In truth, if it is worth $10K or less, then you are not looking at a very robust learning solution…and if you are not looking at a robust solution, will you truly affect performance change? Even if a solution is 100% designed, developed, and delivered internally (no vendors), the cost is likely to quickly approach at least $10,000 when we factor in the time for a training person to design and build the solution, the time a SME will spend providing content expertise, and the time all the employees will spend completing the training.

What about innovation?

This is the other element to the “secret sauce” of winning awards You have to go beyond defining a problem and quantifying results. You need to think about how you did it DIFFERENTLY than others have done. How is the solution an advancement in the field? What new approaches does it use that might be a model for others?

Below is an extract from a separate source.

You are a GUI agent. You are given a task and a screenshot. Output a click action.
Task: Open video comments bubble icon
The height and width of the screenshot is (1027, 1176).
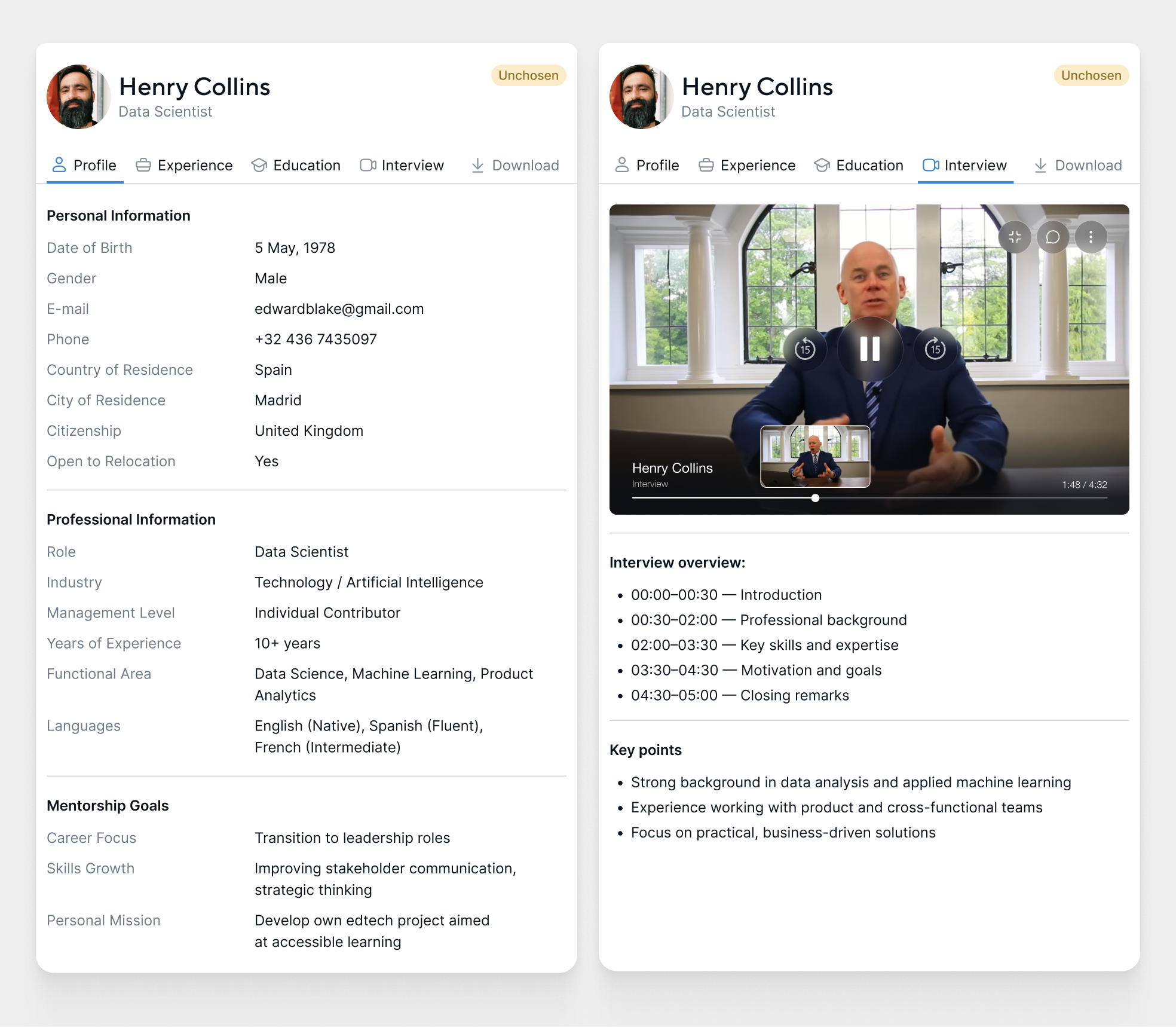tap(1053, 237)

Of course, the “innovation” must be relevant to the topic you are submitting the award for. If you have submitted your project for a “Best Use of Blended Learning” award, but the results of the project are not at all related to the blended learning approach, then your chances of winning are lower, even if the results are good.

In the award we submitted with Cisco, the “before” problem they identified was a challenge with getting new sales associates to retain large amounts of product and technical information. Through learner surveys and learning objective completion rates, they were able to determine that the spaced repetition built into Knowledge Guru games had a meaningful impact on solving their problem. In this case, the way gaming was connected to learning science was considered “innovative,” and the innovation mattered because it drove results for Cisco.

So, You’re Saying There’s a Chance?

In the end, there’s no guarantee that a particular learning solution will win an award, no matter what organization you submit it to. A small percentage of projects will win any given award, and even fewer will win a “Gold” distinction. Whether you plan to submit your work for awards or not, adopt an award-winning mentality by showing measurable results and using innovative designs and approaches to drive those results.